Finally, it is important to recognize that the role of CXR in evaluating patients depends on the severity of the infection in the individual patient and COVID-19 prevalence in the community [61,62]. In individuals who are asymptomatic, the sensitivity of CXR could fall steeply, in particular in the first 48 h after symptoms onset, since asymptomatic individuals could test positive at RT-PCR and negative at CXR. Moreover, CXR may prove less useful in areas with very little circulating SARS-CoV-2. Conversely, CXR is most useful in patients who are acutely ill and symptomatic in areas with relatively high prevalence. In this scenario, patients with CXR findings attributable to COVID-19 could be considered as presumptively infected by the virus when the first RT-PCR test result is still rarely negative. For the purpose of differential diagnosis, disease severity ought to be considered as a potential source of bias because COVID-19 pneumonia cases may potentially present as more severe, on average, than CAP.

5. Conclusions

In subjects with suspected COVID-19, an AI reader applied to CXR achieved a sensitivity ranging 0.80–0.98 and a specificity of 0.88 in the diagnosis of COVID-19, also attaining a sensitivity ranging 0.82–0.97 and a specificity ranging 0.82–0.96 in the differential diagnosis of COVID-19 versus CAP. This system may prove a cost-sustainable and efficient tool as a second opinion to radiologists in a variable spectrum of clinical and epidemiological contexts. It will be held in continuous training with new CXR images to increase its performance and provide a larger external validation.

Author Contributions

Conceptualization, I.C., C.M., and F.S.; methodology, I.C., C.M., and F.S.; software, C.S., M.I., A.P., and I.C.; validation, C.S., M.I., A.P., M.A., and I.C.; formal analysis, C.S., M.I., A.P., and I.C.; investigation, C.S., M.I., C.B.M., D.I., D.C., A.C., S.S., A.P., D.G., M.A., I.C., C.M., and F.S.; resources, D.I., M.A., I.C., C.M., and F.S.; data curation, C.B.M., D.I., D.C., A.C., S.S., D.G., and M.A.; writing—original draft preparation, C.S., M.I., C.B.M., S.S., I.C., and F.S.; writing—review and editing, C.S., M.I., C.B.M., D.I., D.C., A.C., S.S., A.P., D.G., M.A., I.C., C.M., and F.S.; visualization, C.S. and A.C.; supervision, D.I., I.C., C.M., and F.S.; project administration, D.I., M.A., I.C., C.M., and F.S.; funding acquisition, C.M. and F.S. All authors have read and agreed to the published version of the manuscript.

Funding

This research did not receive any specific grant from funding agencies in the public, commercial or not-for-profit sectors. This study was partially supported by funding from the Italian Ministry of Health to IRCCS Policlinico San Donato.

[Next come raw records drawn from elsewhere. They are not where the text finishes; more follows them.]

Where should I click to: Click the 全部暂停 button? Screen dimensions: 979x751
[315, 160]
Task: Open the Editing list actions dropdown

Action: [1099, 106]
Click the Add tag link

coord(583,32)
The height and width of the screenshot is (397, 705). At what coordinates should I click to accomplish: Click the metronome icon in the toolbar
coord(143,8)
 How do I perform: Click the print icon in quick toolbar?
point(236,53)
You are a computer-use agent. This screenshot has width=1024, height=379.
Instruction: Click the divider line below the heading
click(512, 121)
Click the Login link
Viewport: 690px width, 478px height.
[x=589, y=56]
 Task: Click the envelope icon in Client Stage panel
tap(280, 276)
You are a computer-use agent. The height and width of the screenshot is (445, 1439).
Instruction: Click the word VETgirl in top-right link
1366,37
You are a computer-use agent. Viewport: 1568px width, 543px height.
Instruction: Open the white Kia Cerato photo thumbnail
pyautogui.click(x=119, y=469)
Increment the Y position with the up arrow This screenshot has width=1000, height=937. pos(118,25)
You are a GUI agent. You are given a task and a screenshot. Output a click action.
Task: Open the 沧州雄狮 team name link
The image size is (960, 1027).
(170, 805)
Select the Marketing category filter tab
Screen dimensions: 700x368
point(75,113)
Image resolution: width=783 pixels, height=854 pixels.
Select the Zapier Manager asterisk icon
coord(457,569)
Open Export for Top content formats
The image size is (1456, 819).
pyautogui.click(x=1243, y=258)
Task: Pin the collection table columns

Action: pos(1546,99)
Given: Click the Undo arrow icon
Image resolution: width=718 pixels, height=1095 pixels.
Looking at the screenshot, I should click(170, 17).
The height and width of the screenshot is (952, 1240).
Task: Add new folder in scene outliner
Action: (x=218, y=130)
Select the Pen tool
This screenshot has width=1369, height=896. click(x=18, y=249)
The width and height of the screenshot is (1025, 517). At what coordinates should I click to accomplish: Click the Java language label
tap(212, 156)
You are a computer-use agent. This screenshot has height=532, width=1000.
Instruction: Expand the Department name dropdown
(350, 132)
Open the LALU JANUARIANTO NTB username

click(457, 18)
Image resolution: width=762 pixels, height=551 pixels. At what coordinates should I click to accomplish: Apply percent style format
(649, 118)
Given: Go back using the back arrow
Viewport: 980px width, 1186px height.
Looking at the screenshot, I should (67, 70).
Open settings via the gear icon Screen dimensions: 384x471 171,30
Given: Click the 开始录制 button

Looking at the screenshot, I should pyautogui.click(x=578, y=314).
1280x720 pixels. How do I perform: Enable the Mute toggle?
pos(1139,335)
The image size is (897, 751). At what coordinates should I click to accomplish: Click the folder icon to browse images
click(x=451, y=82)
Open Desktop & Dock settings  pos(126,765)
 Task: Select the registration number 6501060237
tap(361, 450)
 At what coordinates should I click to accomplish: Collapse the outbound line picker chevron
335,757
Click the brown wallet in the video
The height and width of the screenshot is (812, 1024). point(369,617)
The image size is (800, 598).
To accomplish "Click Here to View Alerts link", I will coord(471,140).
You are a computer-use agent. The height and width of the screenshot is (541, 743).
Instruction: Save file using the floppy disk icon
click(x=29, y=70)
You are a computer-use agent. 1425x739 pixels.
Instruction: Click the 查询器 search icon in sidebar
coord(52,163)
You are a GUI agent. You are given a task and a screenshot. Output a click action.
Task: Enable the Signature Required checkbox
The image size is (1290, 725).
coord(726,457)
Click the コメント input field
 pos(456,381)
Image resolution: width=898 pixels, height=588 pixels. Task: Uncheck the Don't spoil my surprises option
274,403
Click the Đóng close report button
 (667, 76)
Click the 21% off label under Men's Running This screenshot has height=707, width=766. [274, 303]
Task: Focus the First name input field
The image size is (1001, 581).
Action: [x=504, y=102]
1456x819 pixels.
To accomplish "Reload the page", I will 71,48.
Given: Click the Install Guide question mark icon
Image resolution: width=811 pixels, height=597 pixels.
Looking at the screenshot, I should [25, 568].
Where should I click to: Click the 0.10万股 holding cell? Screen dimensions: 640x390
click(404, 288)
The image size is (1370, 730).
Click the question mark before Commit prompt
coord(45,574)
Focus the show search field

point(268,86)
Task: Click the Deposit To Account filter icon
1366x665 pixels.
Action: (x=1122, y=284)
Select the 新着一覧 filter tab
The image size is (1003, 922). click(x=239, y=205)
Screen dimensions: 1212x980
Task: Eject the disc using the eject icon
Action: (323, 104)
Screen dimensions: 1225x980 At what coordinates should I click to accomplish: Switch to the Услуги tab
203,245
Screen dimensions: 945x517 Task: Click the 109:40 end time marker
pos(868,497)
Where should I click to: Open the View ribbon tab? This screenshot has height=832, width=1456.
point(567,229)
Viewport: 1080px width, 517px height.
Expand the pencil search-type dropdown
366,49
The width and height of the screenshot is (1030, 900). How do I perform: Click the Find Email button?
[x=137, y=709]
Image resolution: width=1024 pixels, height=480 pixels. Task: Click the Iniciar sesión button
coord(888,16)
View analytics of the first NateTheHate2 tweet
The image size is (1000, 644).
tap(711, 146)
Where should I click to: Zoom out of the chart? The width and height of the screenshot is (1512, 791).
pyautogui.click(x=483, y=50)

Institutional Review Board Statement

The local Ethics Committee approved this retrospective study on 8 April 2020, protocol code COVID19-RXretro, approve code 37/int/2020.

Informed Consent Statement

Study-specific patient informed consent was waived by Ethics Committee due to the retrospective nature of this study.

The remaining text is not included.